EXTRAIT DU TEXTE:
**********

Quand je suis retournée brièvement au bureau, je n’en ai pas remis. Je me trouvais chic aussi avec ma tenue

Des sensations galvanisantes que partage Katia, 32 ans, directrice de communication, qui après un congé maternité et un confinement a sauté le pas du “no-bra”*. “À la fin de ma grossesse, je ne trouvais pas de bon soutien-gorge. Ma poitrine avait grossi et je n’avais pas envie d’investir dans un nouveau modèle sachant qu’elle allait encore pas mal changer. Puis, avec l’allaitement, je n’ai rien trouvé de plus simple que d’ouvrir ma chemise et de nourrir ma fille au lieu d’acheter un soutien-gorge spécifique”, nous raconte-t-elle, en dépit des injonctions des infirmières de la maternité qui, trois jours après son accouchement lui intimaient de songer à remettre un soutien-gorge. “Quand je suis retournée brièvement au bureau, je n’en ai pas remis”, poursuit-elle. “Je me sentais bien et pas négligée pour un sous. Je me trouvais chic aussi avec ma tenue.”

Toutefois, Katia souligne le malaise généré par l’attitude de certains passants. “Dans la rue ou dans les transports en commun, j’ai senti le regard d’hommes sur moi, comme si ça se voyait, et ça m’a dérangé. Je me suis demandée si mon haut était transparent alors que je savais très bien qu’il ne l’était pas : j’avais vérifié auparavant. Mais forcément, ça se voit lorsqu’on ne porte pas de soutien-gorge car on a fatalement une forme moins ronde”, remarque-t-elle. 

Vers le "no bra", un cheminement progressif

D’autres, au contraire, avaient franchi le pas du “no-bra” bien avant le confinement. C’est le cas de Tanissia, journaliste de 28 ans, qui n’a pas attendu d’être enfermée pour s’en passer. “Avec les années, je me suis rendue compte que j’aime tellement ne rien porter que j’ai complètement abandonné les soutiens-gorges. Je me sens bien, libre, même si je sais que les gens le remarquent”, nous confesse la jeune femme, dont la décision résulte d’un lent processus d’introspection. “Quand j’étais jeune, genre 14-15 ans, je portais que des soutien-gorges un peu rembourrés, j’avais une peur panique que l’on voit la vraie forme de mes seins”, se souvient-elle. “Et puis, petit à petit, j’ai commencé à trouver beaucoup plus jolie la lingerie légère, d’abord avec armature puis des bandeaux, puis des triangles, puis au bout d’un moment plus rien, quand je voulais porter des débardeurs échancrés. J’ai un piercing au téton aussi, et des tatouages sur les côtes, et à chaque période de cicatrisation, je devais éviter de porter des sous-vêtements.”

**********

DONNÉES FOURNIES:
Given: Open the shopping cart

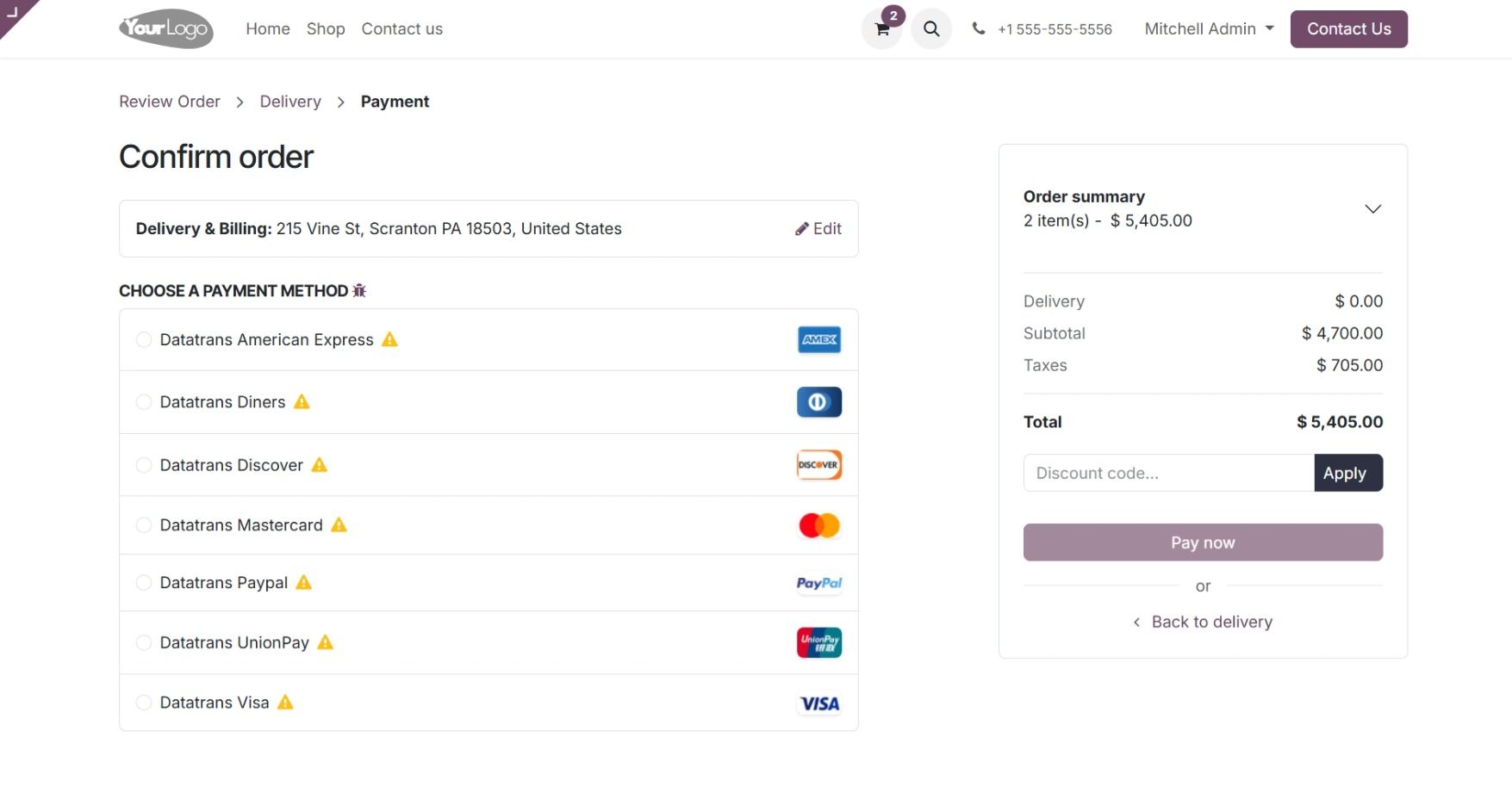Looking at the screenshot, I should [880, 28].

**********

EXERCICE COURT 1:
Les affirmations suivantes sont-elles conformes à l'extrait sur l'abandon du soutien-gorge ? Répondez par oui ou par non en citant les mots du texte qui tranchent. (a) Pendant l'allaitement, Katia a acheté un soutien-gorge spécifique. (b) Tanissia s'est passée de soutien-gorge avant le confinement. (c) Katia croyait vraiment que son haut était transparent.
EXERCICE COURT 2:
Selon l'extrait sur l'abandon du soutien-gorge, vers quel âge Tanissia ne portait-elle que des soutiens-gorge un peu rembourrés ?

BONNE RÉPONSE 1:
(a) Non : « je n’ai rien trouvé de plus simple que d’ouvrir ma chemise et de nourrir ma fille au lieu d’acheter un soutien-gorge spécifique ».
(b) Oui : « qui n’a pas attendu d’être enfermée pour s’en passer ».
(c) Non : « je savais très bien qu’il ne l’était pas : j’avais vérifié auparavant ».

BONNE RÉPONSE 2:
Vers 14-15 ans.